Thursday, April 18, 2024
Health & Environment

Moving Cooler: An Analysis of Transportation Strategies for Reducing Greenhouse Gas Emissions

Moving Cooler: An Analysis of Transportation Strategies for Reducing Greenhouse Gas Emissions. (2009). Cambridge Systematics, Inc. for the Urban Land Institute.

Energy-efficient vehicles and cleaner fuels alone will not solve the nation’s problem of reducing greenhouse gas emissions—the U.S. must also adopt policies that encourage compact development, reduce driving and expand mass transit use, in order to reduce greenhouse gas (GHG) emissions, according to Moving Cooler: An Analysis of Transportation Strategies for Reducing Greenhouse Gas Emissions, a report released by the Urban Land Institute. The stakes are high, because transportation accounts for roughly 28 percent of the country’s greenhouse gas emissions, and the sector has been one of the fastest-growing in the past two decades—representing nearly half of the nation’s total increase in GHG emissions since 1990.

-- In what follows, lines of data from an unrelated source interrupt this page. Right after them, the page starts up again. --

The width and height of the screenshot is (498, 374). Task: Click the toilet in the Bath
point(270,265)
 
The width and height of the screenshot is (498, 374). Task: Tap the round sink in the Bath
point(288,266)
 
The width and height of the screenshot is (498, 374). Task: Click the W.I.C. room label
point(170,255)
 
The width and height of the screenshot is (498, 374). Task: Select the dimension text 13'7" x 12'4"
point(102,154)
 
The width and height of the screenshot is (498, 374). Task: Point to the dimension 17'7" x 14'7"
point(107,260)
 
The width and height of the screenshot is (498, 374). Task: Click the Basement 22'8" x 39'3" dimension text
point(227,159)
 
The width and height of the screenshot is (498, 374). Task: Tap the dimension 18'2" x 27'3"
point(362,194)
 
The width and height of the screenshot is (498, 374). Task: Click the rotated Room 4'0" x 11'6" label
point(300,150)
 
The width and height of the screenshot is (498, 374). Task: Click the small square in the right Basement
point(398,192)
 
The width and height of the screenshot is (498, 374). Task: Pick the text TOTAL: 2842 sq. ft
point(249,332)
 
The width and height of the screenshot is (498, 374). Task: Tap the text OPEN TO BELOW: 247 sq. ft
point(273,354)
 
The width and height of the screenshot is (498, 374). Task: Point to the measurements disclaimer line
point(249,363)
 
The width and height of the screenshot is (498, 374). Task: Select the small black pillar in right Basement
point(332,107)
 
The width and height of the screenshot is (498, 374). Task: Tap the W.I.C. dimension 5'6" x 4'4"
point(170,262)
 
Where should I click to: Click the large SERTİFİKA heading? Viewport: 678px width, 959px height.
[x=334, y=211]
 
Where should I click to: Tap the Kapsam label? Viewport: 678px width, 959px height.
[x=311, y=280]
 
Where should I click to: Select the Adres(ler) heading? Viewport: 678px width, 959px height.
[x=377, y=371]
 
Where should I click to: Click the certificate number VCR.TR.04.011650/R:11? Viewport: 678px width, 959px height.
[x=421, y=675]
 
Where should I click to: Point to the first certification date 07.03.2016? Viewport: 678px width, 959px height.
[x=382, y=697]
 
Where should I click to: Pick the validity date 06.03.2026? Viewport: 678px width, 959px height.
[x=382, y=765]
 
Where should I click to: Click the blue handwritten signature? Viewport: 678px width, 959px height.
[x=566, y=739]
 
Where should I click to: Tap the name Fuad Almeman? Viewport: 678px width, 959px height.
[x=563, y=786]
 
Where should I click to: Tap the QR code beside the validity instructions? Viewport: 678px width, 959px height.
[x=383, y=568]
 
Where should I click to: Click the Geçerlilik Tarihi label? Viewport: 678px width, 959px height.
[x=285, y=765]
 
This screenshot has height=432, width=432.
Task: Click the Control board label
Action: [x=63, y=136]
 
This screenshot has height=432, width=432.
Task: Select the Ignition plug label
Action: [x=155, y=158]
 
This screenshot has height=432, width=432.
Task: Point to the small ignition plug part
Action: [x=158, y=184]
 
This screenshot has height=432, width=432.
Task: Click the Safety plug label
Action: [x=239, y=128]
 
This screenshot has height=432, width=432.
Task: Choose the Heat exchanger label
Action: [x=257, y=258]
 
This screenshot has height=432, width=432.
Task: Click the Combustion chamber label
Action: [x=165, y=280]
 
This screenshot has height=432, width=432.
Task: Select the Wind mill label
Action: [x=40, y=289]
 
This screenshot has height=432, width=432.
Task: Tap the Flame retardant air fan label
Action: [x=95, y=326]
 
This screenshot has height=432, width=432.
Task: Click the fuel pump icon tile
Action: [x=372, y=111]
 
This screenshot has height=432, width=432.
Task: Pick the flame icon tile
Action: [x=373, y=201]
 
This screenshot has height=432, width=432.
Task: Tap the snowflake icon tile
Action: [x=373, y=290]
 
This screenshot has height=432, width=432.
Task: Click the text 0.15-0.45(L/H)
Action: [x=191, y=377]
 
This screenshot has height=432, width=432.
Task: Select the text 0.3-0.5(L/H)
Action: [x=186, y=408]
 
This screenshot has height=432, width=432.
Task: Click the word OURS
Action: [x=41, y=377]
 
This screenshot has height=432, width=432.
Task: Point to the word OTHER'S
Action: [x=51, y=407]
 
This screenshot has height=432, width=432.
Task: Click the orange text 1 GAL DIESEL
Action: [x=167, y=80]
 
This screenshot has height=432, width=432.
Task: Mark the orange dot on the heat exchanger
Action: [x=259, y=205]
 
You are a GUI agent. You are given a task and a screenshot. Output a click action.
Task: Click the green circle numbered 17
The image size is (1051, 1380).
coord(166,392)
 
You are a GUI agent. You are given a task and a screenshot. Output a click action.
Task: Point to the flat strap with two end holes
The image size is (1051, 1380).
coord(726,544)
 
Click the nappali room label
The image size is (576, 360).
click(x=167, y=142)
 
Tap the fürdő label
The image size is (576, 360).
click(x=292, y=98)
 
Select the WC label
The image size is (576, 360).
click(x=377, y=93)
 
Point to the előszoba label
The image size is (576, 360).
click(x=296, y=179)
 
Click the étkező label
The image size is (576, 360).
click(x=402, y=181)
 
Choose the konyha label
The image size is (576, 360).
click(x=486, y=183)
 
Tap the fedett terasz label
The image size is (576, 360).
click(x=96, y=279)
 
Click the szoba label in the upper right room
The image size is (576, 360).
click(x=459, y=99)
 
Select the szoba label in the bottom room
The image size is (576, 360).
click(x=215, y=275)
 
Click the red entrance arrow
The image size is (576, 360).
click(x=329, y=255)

Moving Cooler finds that the U.S. could cut greenhouse gas emissions by as much as 24 percent by 2050, without road pricing strategies, through a bundle of policies that would result in changes to current land use patterns, travel behavior, transportation systems and operations, and regulatory strategies. If pricing measures (such as pay-as-you-go driver’s insurance, direct fees for vehicle miles traveled, carbon pricing or increased gasoline tax were added) GHG emissions reductions could be as high as 41 to 52 percent. The report found environmental gains from advances in fuel efficiency would be mostly undermined by increased travel and population, making it important to address the efficiency of the transportation sector by investing in land-use planning, public transit, and other low-carbon alternatives.

According to the report’s authors, Cambridge Systematics, the particular approaches that would contribute most to greenhouse gas reductions are:

  • Local and regional regulations that increase the cost of single occupancy vehicle travel
  • Regulations that reduce and enforce speed limits
  • Educational efforts that encourage “eco-driving” behavior
  • Smart growth strategies that reduce travel distances, and
  • Multimodal strategies that expand options for travel.

These approaches were also evaluated as part of one of nine categories of strategies. Land use strategies were found to produce the largest reduction in emissions of all 50 strategies over the long term. Other categories of strategies investigated were transportation pricing and taxes, public transportation improvements, non-motorized transport such as walking and biking, regulations to moderate vehicle use and speed, intelligent systems, expanded highway capacity and more efficient freight movement. The effectiveness of each strategy in cutting greenhouse gas emissions was measured against a baseline representing current trends.